Las calles de Nueva York han sido el escenario perfecto para una inesperada pasarela urbana: el regreso de El diablo viste a la moda, una de las películas más influyentes en la historia de la moda cinematográfica. Anne Hathaway, quien retoma su icónico papel como Andy Sachs, ha dado mucho de qué hablar incluso antes del estreno de la secuela, gracias a sus estilismos meticulosamente curados que han invadido redes sociales, titulares y portales especializados.
Y aunque los detalles de la trama se mantienen bajo un discreto velo, el vestuario que la acompaña dice más de lo que parece. Andy Sachs ya no es la joven novata de la moda que pedía a gritos un cambio de look. Ahora, domina con maestría la sastrería, apuesta por piezas relajadas pero perfectamente pensadas y, sobre todo, adopta un estilo que evoca a una de las figuras más influyentes de la moda latinoamericana: Carolina Herrera.
El uniforme eterno: camisa blanca y falda midi
Una de las postales más virales del rodaje muestra a Hathaway con una camisa blanca arremangada con elegancia casual, combinada con una falda tableada en tono verde olivo con inspiración utilitaria bolsillos XL incluidos. Ambas piezas firmadas por Sacai, una marca reconocida por su habilidad para fusionar siluetas clásicas con detalles inesperados.
La elección fue rematada con unos pumps de Gabriela Hearst, cerrando un look que no solo rinde tributo a la sofisticación moderna, sino que inevitablemente recuerda al emblemático estilo de Carolina Herrera. La diseñadora venezolana, famosa por su estética pulida y atemporal, ha convertido esta fórmula camisa blanca y falda midi en un símbolo personal de elegancia sin esfuerzo.

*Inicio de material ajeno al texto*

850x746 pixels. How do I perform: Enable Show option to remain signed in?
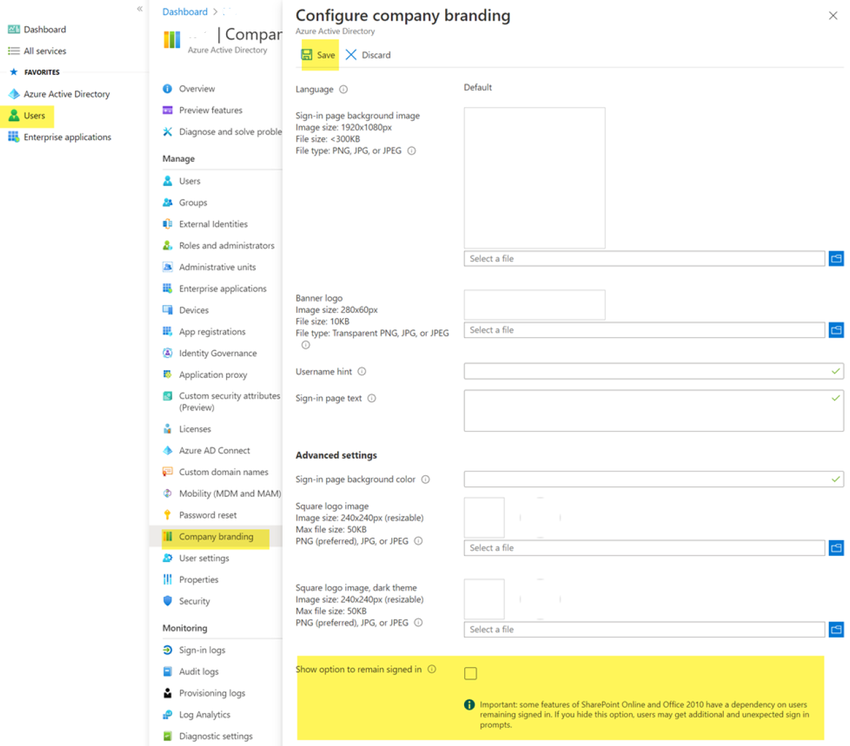tap(470, 673)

¿Coincidencia o estrategia del equipo de vestuario? Con Molly Rogers al frente quien trabajó junto a Patricia Field, responsable del icónico vestuario de la primera película, es difícil pensar que se trate de un guiño involuntario. Carolina Herrera y El diablo viste a la moda comparten un mismo lenguaje visual: el de la feminidad sobria, segura y refinada.

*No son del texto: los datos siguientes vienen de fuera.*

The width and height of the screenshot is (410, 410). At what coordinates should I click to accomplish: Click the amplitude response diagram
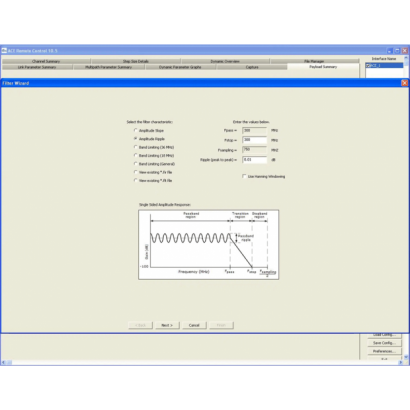[x=209, y=245]
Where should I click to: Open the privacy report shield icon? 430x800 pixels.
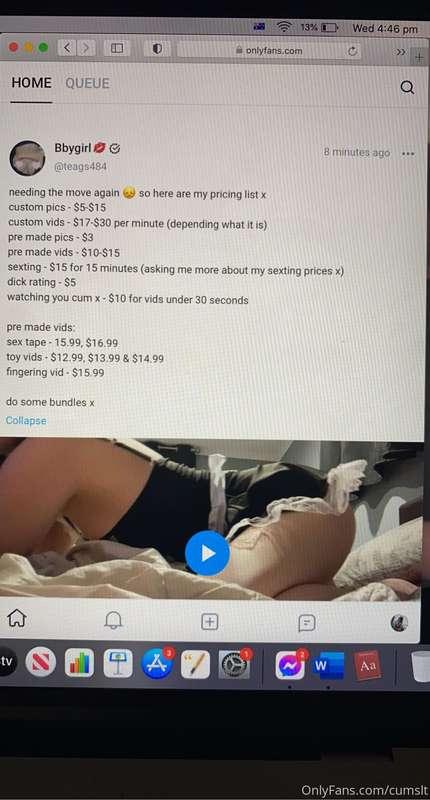[x=157, y=48]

El arte de vestir como declaración narrativa
En el universo del cine, el vestuario no solo decora; cuenta historias. En esta secuela, Andy ya no es una asistente insegura atrapada entre tacones y deadlines. Es una mujer con criterio, identidad y dominio absoluto de su estilo. Y este conjunto lo prueba: no grita moda, la susurra con convicción.
Además, esta elección estética conecta con la evolución natural de una profesional en la industria creativa. La camisa blanca pieza insignia de Herrera simboliza estructura y claridad, mientras que la falda verde olivo agrega un matiz contemporáneo y versátil. Es un homenaje sutil a la esencia de la diseñadora, pero también un reflejo de una mujer moderna que combina funcionalidad con estilo.
Hathaway y la conexión con la casa Herrera
La relación entre Anne Hathaway y la estética de Carolina Herrera no es nueva. En la edición más reciente de la MET Gala, la actriz deslumbró precisamente con un diseño de la casa venezolana: un vestido estructurado que fusionaba lo clásico con una mirada fresca, confirmando que hay un diálogo entre la actriz y los valores estéticos de la marca.
Es por eso que este look en el rodaje no parece fortuito. Es una extensión de ese lenguaje compartido. Y aunque el personaje de Andy Sachs no lleve explícitamente una prenda de Carolina Herrera, la influencia está ahí, en la actitud, en los cortes, en la silueta y en la narrativa visual.
Atreverse a lo atemporal: el nuevo lujo
El regreso de El diablo viste a la moda se da en un momento donde la industria de la moda está en plena revisión de sus propios códigos. Lo «nuevo» ya no es sinónimo de «mejor», y lo clásico regresa con fuerza como emblema de confianza y poder. En ese contexto, el guardarropa de Andy Sachs se convierte en una declaración: apostar por la atemporalidad es la forma más poderosa de destacar hoy en día.
Lo que nos deja ver esta secuela al menos por ahora, desde su vestuario es que el verdadero lujo no está en seguir tendencias efímeras, sino en dominar las reglas del estilo personal y reinterpretarlas con autenticidad. Y eso es algo que Carolina Herrera entendió desde el inicio de su carrera, y que ahora Hathaway desde la pantalla y la alfombra roja también parece dominar.